● **Your objective**: Starting at the top of the data and ending with the line that holds "Task: Click the plus icon beside linear.ts", transcribe each line exactly; include both ends.
*** The records ***
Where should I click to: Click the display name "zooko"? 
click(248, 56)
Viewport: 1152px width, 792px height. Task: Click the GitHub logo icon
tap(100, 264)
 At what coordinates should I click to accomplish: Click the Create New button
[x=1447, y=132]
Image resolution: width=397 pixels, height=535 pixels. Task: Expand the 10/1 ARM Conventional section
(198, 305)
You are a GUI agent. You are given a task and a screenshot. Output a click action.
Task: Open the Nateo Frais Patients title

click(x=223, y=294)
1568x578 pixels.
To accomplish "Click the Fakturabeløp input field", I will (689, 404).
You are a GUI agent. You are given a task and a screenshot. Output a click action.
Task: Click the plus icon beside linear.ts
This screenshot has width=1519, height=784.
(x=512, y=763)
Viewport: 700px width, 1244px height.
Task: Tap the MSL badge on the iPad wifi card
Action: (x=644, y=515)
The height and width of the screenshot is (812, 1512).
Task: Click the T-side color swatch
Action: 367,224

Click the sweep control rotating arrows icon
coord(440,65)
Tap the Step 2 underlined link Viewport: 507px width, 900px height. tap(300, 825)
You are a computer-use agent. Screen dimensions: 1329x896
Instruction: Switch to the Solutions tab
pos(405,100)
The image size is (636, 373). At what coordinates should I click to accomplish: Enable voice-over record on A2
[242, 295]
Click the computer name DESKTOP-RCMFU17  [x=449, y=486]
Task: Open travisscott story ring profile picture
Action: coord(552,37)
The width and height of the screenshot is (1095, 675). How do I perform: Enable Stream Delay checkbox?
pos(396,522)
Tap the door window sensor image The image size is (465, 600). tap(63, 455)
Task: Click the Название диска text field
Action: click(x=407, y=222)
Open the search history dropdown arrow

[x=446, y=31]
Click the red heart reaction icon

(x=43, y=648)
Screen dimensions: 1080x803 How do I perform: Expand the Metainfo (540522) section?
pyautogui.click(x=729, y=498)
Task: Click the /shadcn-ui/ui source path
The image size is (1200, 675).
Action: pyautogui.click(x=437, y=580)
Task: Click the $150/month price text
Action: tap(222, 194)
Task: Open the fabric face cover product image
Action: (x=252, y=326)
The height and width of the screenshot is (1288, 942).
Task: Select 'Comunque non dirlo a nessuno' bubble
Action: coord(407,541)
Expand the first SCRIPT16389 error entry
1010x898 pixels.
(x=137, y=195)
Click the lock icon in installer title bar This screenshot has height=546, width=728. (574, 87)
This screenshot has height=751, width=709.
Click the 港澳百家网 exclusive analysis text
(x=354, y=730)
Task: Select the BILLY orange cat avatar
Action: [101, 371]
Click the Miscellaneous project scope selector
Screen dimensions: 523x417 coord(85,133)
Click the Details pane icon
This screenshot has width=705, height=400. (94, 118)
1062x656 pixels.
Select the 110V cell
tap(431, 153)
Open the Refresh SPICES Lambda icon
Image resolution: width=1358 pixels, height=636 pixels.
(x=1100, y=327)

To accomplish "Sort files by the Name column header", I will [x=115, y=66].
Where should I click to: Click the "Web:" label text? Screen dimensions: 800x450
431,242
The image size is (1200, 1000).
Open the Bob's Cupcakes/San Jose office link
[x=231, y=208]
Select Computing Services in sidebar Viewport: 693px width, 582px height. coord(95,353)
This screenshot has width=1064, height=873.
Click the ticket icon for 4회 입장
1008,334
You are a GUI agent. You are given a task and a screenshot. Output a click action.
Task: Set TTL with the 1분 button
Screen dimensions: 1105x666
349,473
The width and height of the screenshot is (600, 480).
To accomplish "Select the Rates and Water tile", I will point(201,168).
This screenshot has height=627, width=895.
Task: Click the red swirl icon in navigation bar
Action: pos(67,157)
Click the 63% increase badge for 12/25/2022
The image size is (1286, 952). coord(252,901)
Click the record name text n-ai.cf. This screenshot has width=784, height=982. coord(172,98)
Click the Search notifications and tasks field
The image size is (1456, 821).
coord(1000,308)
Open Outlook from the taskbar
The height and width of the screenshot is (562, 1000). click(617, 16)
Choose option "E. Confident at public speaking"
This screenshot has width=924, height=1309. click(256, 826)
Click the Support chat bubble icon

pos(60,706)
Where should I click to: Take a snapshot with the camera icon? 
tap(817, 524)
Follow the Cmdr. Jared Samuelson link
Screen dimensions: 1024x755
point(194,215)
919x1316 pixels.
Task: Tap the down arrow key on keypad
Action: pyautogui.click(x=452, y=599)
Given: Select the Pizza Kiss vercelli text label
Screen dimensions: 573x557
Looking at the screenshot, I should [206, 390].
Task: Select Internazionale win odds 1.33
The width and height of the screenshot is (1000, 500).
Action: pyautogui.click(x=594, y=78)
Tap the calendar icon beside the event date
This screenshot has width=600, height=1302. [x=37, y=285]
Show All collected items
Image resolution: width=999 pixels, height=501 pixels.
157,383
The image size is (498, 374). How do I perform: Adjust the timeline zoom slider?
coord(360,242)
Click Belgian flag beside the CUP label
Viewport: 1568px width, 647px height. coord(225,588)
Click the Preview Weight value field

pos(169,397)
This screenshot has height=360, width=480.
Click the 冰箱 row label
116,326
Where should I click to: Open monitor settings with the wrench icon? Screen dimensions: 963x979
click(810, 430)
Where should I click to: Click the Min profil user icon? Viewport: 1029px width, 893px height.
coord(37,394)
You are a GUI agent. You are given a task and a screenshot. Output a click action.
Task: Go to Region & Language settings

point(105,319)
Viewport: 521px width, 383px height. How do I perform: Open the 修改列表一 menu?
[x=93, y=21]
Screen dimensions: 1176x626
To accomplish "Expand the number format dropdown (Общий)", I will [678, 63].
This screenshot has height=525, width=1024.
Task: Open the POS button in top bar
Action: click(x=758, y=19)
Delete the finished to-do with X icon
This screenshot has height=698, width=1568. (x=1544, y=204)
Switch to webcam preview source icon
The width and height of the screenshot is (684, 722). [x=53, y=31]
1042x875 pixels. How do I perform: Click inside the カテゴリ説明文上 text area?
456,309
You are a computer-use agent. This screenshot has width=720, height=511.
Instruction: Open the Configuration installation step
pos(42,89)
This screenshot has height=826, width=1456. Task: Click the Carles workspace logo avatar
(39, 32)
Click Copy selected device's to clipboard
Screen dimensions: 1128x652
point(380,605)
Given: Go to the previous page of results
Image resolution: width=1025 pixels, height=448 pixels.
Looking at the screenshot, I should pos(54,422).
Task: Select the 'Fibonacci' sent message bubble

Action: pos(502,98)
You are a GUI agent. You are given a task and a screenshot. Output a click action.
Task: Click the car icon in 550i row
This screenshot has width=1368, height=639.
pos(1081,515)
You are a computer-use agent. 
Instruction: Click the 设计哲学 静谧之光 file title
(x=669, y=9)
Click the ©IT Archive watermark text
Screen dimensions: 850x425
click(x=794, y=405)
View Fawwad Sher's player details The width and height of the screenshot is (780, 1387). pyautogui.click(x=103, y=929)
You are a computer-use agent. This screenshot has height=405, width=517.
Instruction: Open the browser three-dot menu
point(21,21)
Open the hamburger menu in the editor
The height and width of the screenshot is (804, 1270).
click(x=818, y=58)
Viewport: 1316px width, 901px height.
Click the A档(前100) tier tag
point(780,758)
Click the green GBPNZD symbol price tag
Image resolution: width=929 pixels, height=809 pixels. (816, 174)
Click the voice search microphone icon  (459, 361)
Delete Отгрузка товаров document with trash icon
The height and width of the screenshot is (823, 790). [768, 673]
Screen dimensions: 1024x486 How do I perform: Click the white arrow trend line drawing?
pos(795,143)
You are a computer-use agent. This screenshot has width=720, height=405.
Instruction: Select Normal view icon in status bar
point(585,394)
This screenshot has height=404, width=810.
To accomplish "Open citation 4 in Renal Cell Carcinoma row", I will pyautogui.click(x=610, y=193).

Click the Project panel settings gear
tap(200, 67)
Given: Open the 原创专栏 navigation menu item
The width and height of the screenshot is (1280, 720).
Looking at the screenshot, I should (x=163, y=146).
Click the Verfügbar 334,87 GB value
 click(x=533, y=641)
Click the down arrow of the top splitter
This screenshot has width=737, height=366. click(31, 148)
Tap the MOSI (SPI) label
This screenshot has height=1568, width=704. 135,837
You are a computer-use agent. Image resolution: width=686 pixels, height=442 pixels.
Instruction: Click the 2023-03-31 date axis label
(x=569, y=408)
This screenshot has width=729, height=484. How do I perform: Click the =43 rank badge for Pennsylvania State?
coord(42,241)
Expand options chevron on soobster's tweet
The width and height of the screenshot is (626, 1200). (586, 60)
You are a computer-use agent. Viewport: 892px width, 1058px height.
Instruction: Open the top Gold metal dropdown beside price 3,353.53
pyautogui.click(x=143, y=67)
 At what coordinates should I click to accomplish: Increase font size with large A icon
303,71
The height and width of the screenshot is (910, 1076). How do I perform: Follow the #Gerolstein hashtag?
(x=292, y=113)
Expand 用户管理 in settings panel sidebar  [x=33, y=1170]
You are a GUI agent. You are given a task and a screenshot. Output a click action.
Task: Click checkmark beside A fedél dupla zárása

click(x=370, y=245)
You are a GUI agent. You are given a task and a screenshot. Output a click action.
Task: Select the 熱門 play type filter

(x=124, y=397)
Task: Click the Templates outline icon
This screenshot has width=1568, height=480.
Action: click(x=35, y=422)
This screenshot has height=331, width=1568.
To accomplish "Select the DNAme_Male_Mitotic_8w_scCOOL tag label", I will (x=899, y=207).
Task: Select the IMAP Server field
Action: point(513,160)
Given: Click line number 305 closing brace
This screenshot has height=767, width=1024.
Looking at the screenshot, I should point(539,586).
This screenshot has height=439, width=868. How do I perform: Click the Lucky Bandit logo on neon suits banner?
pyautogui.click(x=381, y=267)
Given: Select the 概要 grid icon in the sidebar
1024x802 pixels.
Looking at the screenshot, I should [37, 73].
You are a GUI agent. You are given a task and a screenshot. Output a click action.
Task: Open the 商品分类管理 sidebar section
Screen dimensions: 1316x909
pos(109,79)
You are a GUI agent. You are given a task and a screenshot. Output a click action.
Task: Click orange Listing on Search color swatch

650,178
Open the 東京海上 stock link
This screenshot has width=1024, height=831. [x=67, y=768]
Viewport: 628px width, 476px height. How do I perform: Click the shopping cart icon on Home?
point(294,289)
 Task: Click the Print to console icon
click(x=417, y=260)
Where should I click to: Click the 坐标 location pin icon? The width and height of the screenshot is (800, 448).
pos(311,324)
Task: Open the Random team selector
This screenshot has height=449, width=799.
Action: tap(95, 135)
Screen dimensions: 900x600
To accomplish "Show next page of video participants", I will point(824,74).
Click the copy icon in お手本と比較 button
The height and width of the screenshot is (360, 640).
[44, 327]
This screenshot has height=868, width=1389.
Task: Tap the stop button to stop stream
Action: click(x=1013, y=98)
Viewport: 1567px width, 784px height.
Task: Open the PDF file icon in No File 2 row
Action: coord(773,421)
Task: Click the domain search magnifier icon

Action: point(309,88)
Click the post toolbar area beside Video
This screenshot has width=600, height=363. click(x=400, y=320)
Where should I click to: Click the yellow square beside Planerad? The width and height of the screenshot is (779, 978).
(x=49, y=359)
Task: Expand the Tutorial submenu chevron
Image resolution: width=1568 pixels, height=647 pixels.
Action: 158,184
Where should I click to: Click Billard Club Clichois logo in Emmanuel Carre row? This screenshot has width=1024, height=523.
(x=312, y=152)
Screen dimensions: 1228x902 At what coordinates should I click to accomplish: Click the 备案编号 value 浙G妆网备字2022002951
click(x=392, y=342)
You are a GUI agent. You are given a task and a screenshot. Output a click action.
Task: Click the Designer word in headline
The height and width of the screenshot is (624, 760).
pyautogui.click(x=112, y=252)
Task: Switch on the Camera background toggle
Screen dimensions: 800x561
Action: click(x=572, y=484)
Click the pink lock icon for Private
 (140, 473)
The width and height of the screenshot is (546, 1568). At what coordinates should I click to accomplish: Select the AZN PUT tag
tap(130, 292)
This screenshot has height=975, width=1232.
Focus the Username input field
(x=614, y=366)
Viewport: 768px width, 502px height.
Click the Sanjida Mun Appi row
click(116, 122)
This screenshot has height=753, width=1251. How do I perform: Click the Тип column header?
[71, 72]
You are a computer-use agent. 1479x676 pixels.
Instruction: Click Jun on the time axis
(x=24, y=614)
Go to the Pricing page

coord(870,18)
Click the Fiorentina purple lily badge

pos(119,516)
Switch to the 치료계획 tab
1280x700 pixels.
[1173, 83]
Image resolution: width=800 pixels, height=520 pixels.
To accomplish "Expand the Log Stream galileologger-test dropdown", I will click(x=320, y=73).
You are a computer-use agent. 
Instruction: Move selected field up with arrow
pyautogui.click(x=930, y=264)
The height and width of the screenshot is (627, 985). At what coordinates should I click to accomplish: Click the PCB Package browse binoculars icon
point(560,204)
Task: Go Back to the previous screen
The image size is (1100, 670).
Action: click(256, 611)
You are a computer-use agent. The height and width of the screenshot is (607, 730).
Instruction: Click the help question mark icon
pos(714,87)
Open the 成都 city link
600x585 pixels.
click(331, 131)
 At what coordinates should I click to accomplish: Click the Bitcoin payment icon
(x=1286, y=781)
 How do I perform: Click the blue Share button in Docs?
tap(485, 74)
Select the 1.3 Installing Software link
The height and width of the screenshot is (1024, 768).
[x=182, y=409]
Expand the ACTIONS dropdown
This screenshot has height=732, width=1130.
*** End of The records ***
● **Response to the task**:
Where should I click to: Click the display name "zooko"? 
click(248, 56)
Viewport: 1152px width, 792px height. Task: Click the GitHub logo icon
tap(100, 264)
 At what coordinates should I click to accomplish: Click the Create New button
[x=1447, y=132]
Image resolution: width=397 pixels, height=535 pixels. Task: Expand the 10/1 ARM Conventional section
(198, 305)
You are a GUI agent. You are given a task and a screenshot. Output a click action.
Task: Open the Nateo Frais Patients title

click(x=223, y=294)
1568x578 pixels.
To accomplish "Click the Fakturabeløp input field", I will (689, 404).
You are a GUI agent. You are given a task and a screenshot. Output a click action.
Task: Click the plus icon beside linear.ts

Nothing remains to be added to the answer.